Hmm, it was used to get dev->iommu->iommu_dev to pin the VIOMMU to
a physical IOMMU instance (in v1). Jason suggested to remove that,
yet I didn't realize that this idev is now completely useless.
With that being said, a parent HWPT could be shared across VIOMUs
allocated for the same VM. So, I think we do need a dev pointer to
know which physical instance the VIOMMU allocates for, especially
for a driver-managed VIOMMU.
Perhaps we should add back the iommu_dev and properly refcount it.
Thanks
Nicolin
On Sun, Sep 01, 2024 at 10:27:09PM -0700, Nicolin Chen wrote:
> On Sun, Sep 01, 2024 at 10:39:17AM +0800, Baolu Lu wrote:
> > On 2024/8/28 0:59, Nicolin Chen wrote:
> > > +int iommufd_viommu_alloc_ioctl(struct iommufd_ucmd *ucmd)
> > > +{
> > > + struct iommu_viommu_alloc *cmd = ucmd->cmd;
> > > + struct iommufd_hwpt_paging *hwpt_paging;
> > > + struct iommufd_viommu *viommu;
> > > + struct iommufd_device *idev;
> > > + int rc;
> > > +
> > > + if (cmd->flags)
> > > + return -EOPNOTSUPP;
> > > +
> > > + idev = iommufd_get_device(ucmd, cmd->dev_id);
> >
> > Why does a device reference count is needed here? When is this reference
> > count released after the VIOMMU is allocated?
>
> Hmm, it was used to get dev->iommu->iommu_dev to pin the VIOMMU to
> a physical IOMMU instance (in v1). Jason suggested to remove that,
> yet I didn't realize that this idev is now completely useless.
>
> With that being said, a parent HWPT could be shared across VIOMUs
> allocated for the same VM. So, I think we do need a dev pointer to
> know which physical instance the VIOMMU allocates for, especially
> for a driver-managed VIOMMU.
Eventually you need a way to pin the physical iommu, without pinning
any idevs.
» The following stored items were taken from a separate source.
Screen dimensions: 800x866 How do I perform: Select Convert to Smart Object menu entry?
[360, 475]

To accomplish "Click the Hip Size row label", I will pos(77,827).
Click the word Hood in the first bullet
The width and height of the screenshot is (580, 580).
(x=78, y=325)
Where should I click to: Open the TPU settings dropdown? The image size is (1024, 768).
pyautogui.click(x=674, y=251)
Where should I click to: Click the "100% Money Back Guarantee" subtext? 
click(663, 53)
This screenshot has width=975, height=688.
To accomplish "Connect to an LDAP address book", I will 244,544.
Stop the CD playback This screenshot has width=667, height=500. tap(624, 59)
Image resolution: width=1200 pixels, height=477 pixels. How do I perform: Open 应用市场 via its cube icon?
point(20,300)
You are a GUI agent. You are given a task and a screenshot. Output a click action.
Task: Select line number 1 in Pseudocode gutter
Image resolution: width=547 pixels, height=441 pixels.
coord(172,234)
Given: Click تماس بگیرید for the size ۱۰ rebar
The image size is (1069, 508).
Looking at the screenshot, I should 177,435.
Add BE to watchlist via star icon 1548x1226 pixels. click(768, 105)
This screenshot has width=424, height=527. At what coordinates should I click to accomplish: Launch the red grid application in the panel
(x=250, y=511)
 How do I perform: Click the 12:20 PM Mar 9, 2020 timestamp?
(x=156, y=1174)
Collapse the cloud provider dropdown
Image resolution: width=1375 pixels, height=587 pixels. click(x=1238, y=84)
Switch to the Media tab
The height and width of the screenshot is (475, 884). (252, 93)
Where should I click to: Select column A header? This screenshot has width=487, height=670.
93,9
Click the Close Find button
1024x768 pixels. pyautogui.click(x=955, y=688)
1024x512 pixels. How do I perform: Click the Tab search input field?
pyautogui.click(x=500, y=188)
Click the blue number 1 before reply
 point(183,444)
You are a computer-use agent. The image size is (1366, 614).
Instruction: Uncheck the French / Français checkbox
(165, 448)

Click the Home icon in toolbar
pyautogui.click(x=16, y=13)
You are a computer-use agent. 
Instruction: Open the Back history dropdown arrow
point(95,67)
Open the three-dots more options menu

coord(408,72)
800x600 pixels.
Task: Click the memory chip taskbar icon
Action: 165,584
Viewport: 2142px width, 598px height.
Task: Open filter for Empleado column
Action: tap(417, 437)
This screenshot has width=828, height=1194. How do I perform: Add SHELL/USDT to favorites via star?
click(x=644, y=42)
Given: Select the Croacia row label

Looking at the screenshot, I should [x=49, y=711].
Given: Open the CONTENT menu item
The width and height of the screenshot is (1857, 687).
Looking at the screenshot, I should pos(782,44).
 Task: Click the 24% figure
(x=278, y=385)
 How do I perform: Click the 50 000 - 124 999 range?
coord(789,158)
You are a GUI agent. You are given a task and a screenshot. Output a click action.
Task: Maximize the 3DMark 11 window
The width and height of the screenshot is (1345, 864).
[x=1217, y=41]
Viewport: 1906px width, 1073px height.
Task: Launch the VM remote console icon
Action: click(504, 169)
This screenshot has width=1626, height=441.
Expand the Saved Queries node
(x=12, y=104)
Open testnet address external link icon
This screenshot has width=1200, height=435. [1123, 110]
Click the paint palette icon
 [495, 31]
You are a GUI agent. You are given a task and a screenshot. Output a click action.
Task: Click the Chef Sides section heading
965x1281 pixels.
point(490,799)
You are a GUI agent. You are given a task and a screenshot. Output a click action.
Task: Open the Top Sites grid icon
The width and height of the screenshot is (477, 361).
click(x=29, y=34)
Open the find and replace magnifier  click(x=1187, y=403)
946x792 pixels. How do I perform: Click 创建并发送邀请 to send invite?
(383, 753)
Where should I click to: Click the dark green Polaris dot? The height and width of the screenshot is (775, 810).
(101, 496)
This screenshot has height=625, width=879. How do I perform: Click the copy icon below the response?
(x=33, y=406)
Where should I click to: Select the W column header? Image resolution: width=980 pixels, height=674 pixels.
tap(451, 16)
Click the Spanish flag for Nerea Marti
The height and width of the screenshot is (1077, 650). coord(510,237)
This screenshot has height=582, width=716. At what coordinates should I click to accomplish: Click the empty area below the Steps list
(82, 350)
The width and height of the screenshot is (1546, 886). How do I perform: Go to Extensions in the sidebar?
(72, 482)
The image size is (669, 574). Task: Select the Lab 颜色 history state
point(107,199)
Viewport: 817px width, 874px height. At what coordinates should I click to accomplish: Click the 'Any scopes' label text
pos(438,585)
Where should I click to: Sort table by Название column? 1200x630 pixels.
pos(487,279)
Not sure how best to do that
Jason
On Wed, Sep 04, 2024 at 01:26:21PM -0300, Jason Gunthorpe wrote:
> On Sun, Sep 01, 2024 at 10:27:09PM -0700, Nicolin Chen wrote:
> > On Sun, Sep 01, 2024 at 10:39:17AM +0800, Baolu Lu wrote:
> > > On 2024/8/28 0:59, Nicolin Chen wrote:
> > > > +int iommufd_viommu_alloc_ioctl(struct iommufd_ucmd *ucmd)
> > > > +{
> > > > + struct iommu_viommu_alloc *cmd = ucmd->cmd;
> > > > + struct iommufd_hwpt_paging *hwpt_paging;
> > > > + struct iommufd_viommu *viommu;
> > > > + struct iommufd_device *idev;
> > > > + int rc;
> > > > +
> > > > + if (cmd->flags)
> > > > + return -EOPNOTSUPP;
> > > > +
> > > > + idev = iommufd_get_device(ucmd, cmd->dev_id);
> > >
> > > Why does a device reference count is needed here? When is this reference
> > > count released after the VIOMMU is allocated?
> >
> > Hmm, it was used to get dev->iommu->iommu_dev to pin the VIOMMU to
> > a physical IOMMU instance (in v1). Jason suggested to remove that,
> > yet I didn't realize that this idev is now completely useless.
> >
> > With that being said, a parent HWPT could be shared across VIOMUs
> > allocated for the same VM. So, I think we do need a dev pointer to
> > know which physical instance the VIOMMU allocates for, especially
> > for a driver-managed VIOMMU.
>
> Eventually you need a way to pin the physical iommu, without pinning
> any idevs. Not sure how best to do that
Just trying to clarify "without pinning any idevs", does it mean
we shouldn't pass in an idev_id to get dev->iommu->iommu_dev?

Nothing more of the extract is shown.